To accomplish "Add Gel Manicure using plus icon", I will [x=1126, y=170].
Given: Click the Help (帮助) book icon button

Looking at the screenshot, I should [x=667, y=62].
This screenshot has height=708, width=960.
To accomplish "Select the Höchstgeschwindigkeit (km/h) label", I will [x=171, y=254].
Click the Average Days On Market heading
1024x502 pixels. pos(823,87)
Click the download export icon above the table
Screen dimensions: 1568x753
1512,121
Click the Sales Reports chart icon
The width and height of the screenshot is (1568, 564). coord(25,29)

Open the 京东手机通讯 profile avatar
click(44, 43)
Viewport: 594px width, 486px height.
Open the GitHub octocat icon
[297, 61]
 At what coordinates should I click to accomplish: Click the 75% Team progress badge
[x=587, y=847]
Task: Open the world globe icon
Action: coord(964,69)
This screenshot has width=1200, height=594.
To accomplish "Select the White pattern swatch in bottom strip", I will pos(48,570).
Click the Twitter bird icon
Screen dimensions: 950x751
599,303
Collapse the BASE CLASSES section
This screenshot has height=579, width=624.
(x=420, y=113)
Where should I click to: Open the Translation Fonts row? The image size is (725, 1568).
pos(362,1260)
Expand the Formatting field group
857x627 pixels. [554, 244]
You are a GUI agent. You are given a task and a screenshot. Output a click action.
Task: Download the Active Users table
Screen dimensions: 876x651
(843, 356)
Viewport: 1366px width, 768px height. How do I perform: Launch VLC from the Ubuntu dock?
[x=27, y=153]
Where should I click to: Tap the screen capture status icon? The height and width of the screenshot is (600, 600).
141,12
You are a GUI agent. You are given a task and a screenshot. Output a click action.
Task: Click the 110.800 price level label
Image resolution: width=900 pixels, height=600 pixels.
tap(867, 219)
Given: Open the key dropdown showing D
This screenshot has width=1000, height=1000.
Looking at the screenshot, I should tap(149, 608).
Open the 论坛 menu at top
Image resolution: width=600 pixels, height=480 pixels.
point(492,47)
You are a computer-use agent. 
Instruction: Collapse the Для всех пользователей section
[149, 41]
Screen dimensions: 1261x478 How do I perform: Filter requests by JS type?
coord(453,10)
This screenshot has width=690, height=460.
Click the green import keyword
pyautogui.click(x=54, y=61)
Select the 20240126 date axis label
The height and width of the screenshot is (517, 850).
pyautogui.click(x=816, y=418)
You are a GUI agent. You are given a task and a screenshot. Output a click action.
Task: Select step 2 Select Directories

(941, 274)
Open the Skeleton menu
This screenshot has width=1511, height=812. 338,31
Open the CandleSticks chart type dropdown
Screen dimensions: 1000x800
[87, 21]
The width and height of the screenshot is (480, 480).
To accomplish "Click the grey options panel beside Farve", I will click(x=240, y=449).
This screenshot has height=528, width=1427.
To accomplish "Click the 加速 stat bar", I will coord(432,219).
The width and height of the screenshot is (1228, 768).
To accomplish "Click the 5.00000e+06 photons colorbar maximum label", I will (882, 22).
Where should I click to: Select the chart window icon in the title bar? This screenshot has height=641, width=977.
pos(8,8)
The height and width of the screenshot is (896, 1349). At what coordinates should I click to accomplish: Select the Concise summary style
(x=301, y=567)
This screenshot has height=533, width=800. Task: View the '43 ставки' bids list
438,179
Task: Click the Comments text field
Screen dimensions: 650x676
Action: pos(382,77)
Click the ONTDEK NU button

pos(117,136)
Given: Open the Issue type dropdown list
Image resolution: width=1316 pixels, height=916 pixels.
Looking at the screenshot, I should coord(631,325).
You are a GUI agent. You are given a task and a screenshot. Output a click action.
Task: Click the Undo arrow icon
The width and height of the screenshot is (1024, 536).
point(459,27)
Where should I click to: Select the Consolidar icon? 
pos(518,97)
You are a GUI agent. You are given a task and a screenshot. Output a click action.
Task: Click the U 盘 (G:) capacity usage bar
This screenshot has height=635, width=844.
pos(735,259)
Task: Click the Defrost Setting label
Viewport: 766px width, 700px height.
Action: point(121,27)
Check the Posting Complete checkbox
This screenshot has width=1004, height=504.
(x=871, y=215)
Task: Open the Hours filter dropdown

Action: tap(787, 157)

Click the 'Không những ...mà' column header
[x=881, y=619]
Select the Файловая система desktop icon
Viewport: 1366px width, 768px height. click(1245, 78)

***

Once more, print every line of the material exactly.

To accomplish "Add Gel Manicure using plus icon", I will [x=1126, y=170].
Given: Click the Help (帮助) book icon button

Looking at the screenshot, I should [x=667, y=62].
This screenshot has height=708, width=960.
To accomplish "Select the Höchstgeschwindigkeit (km/h) label", I will [x=171, y=254].
Click the Average Days On Market heading
1024x502 pixels. pos(823,87)
Click the download export icon above the table
Screen dimensions: 1568x753
1512,121
Click the Sales Reports chart icon
The width and height of the screenshot is (1568, 564). coord(25,29)

Open the 京东手机通讯 profile avatar
click(44, 43)
Viewport: 594px width, 486px height.
Open the GitHub octocat icon
[297, 61]
 At what coordinates should I click to accomplish: Click the 75% Team progress badge
[x=587, y=847]
Task: Open the world globe icon
Action: coord(964,69)
This screenshot has width=1200, height=594.
To accomplish "Select the White pattern swatch in bottom strip", I will pos(48,570).
Click the Twitter bird icon
Screen dimensions: 950x751
599,303
Collapse the BASE CLASSES section
This screenshot has height=579, width=624.
(x=420, y=113)
Where should I click to: Open the Translation Fonts row? The image size is (725, 1568).
pos(362,1260)
Expand the Formatting field group
857x627 pixels. [554, 244]
You are a GUI agent. You are given a task and a screenshot. Output a click action.
Task: Download the Active Users table
Screen dimensions: 876x651
(843, 356)
Viewport: 1366px width, 768px height. How do I perform: Launch VLC from the Ubuntu dock?
[x=27, y=153]
Where should I click to: Tap the screen capture status icon? The height and width of the screenshot is (600, 600).
141,12
You are a GUI agent. You are given a task and a screenshot. Output a click action.
Task: Click the 110.800 price level label
Image resolution: width=900 pixels, height=600 pixels.
tap(867, 219)
Given: Open the key dropdown showing D
This screenshot has width=1000, height=1000.
Looking at the screenshot, I should tap(149, 608).
Open the 论坛 menu at top
Image resolution: width=600 pixels, height=480 pixels.
point(492,47)
You are a computer-use agent. 
Instruction: Collapse the Для всех пользователей section
[149, 41]
Screen dimensions: 1261x478 How do I perform: Filter requests by JS type?
coord(453,10)
This screenshot has width=690, height=460.
Click the green import keyword
pyautogui.click(x=54, y=61)
Select the 20240126 date axis label
The height and width of the screenshot is (517, 850).
pyautogui.click(x=816, y=418)
You are a GUI agent. You are given a task and a screenshot. Output a click action.
Task: Select step 2 Select Directories

(941, 274)
Open the Skeleton menu
This screenshot has width=1511, height=812. 338,31
Open the CandleSticks chart type dropdown
Screen dimensions: 1000x800
[87, 21]
The width and height of the screenshot is (480, 480).
To accomplish "Click the grey options panel beside Farve", I will click(x=240, y=449).
This screenshot has height=528, width=1427.
To accomplish "Click the 加速 stat bar", I will coord(432,219).
The width and height of the screenshot is (1228, 768).
To accomplish "Click the 5.00000e+06 photons colorbar maximum label", I will (882, 22).
Where should I click to: Select the chart window icon in the title bar? This screenshot has height=641, width=977.
pos(8,8)
The height and width of the screenshot is (896, 1349). At what coordinates should I click to accomplish: Select the Concise summary style
(x=301, y=567)
This screenshot has height=533, width=800. Task: View the '43 ставки' bids list
438,179
Task: Click the Comments text field
Screen dimensions: 650x676
Action: pos(382,77)
Click the ONTDEK NU button

pos(117,136)
Given: Open the Issue type dropdown list
Image resolution: width=1316 pixels, height=916 pixels.
Looking at the screenshot, I should coord(631,325).
You are a GUI agent. You are given a task and a screenshot. Output a click action.
Task: Click the Undo arrow icon
The width and height of the screenshot is (1024, 536).
point(459,27)
Where should I click to: Select the Consolidar icon? 
pos(518,97)
You are a GUI agent. You are given a task and a screenshot. Output a click action.
Task: Click the U 盘 (G:) capacity usage bar
This screenshot has height=635, width=844.
pos(735,259)
Task: Click the Defrost Setting label
Viewport: 766px width, 700px height.
Action: point(121,27)
Check the Posting Complete checkbox
This screenshot has width=1004, height=504.
(x=871, y=215)
Task: Open the Hours filter dropdown

Action: tap(787, 157)

Click the 'Không những ...mà' column header
[x=881, y=619]
Select the Файловая система desktop icon
Viewport: 1366px width, 768px height. click(1245, 78)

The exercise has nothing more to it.